I took the mule down to the Mustang Dyno at Evil Genius Racing and found that the injectors that I chose are too big for this application so I will be going to a smaller size, probably in the 270cc range, but with some tuning we got the car running decently and saw a respectable 199.3HP at the wheels and 153.0lb/ft. of torque. The car was running too rich so the numbers are conservative. I have done some additional research and I think a different wastegate actuator and a manual boost controller will allow the boost to build at a lower RPM providing more torque and better mid-range power. Also with these type of numbers I might dial it back to 8psi since with a proper tune I am confident that 180 - 190rwhp will still be possible. We will have the car down at Laguna Seca for the Miatas at Mazda Raceway Event this coming weekend. I will add more pics soon. See additional pics below.

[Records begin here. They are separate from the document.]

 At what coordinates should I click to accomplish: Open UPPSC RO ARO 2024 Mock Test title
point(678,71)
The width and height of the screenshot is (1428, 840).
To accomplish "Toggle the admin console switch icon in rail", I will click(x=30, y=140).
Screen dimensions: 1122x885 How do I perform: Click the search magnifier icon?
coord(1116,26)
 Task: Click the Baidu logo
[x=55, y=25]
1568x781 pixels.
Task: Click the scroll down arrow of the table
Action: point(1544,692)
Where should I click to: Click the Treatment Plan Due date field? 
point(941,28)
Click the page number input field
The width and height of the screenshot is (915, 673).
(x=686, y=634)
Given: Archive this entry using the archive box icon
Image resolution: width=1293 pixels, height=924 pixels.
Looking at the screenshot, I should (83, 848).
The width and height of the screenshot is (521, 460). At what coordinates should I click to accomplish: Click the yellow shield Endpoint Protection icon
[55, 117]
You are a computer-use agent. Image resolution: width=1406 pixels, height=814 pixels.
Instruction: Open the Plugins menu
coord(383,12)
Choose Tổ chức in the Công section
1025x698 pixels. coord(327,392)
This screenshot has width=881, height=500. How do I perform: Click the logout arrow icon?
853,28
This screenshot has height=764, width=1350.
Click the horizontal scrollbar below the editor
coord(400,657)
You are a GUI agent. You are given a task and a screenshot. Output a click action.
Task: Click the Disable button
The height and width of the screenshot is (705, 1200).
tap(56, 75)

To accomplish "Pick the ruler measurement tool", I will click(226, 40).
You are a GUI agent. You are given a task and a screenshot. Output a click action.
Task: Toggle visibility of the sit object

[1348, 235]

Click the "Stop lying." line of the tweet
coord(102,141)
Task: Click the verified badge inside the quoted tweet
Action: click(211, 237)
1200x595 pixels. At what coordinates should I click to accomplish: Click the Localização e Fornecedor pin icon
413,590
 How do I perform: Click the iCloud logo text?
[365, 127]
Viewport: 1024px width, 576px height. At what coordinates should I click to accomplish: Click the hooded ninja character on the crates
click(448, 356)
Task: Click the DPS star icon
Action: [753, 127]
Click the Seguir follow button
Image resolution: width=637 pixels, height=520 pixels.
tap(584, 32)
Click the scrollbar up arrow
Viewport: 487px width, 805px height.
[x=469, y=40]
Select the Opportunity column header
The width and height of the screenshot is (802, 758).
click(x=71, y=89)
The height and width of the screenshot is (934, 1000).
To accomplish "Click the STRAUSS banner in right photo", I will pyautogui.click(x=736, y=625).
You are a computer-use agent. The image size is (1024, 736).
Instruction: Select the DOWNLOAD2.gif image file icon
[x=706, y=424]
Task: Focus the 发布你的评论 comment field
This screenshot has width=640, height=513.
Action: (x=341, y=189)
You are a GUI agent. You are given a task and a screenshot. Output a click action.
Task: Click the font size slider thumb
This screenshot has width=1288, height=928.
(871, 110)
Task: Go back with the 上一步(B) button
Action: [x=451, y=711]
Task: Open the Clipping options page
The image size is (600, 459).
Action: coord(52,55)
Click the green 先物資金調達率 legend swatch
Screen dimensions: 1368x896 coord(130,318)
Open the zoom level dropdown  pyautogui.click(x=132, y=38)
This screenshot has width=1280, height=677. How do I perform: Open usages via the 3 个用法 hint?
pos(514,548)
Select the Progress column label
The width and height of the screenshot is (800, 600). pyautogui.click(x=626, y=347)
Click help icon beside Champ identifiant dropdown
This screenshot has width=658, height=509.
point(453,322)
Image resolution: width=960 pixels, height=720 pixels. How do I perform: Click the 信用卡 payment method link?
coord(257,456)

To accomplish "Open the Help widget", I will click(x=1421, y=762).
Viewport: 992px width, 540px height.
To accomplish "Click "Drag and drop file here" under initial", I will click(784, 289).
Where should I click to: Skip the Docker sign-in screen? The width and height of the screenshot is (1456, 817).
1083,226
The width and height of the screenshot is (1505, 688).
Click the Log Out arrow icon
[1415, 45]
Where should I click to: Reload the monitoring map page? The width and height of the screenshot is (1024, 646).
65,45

I have come up with a pretty simple straight forward recipe for converting a 1.6 Spec Miata into a Turbo Spec Miata. The goal is to keep the conversion cost around $5k and to up rear wheel HP from 120 to somewhere in the 180 to 200 HP range while maintaining reliability and policability.
To do this I am keeping the stock, unmodified ECU.
Details of the parts used, costs and pictures will be added as the build progresses.
Doug Gale, owner of TrackMaster Racing, has a Spec Miata built by Justin Hall. It is a proven car and will be the mule for this project.
Here is the current Build Sheet, this may change slightly as the project progresses.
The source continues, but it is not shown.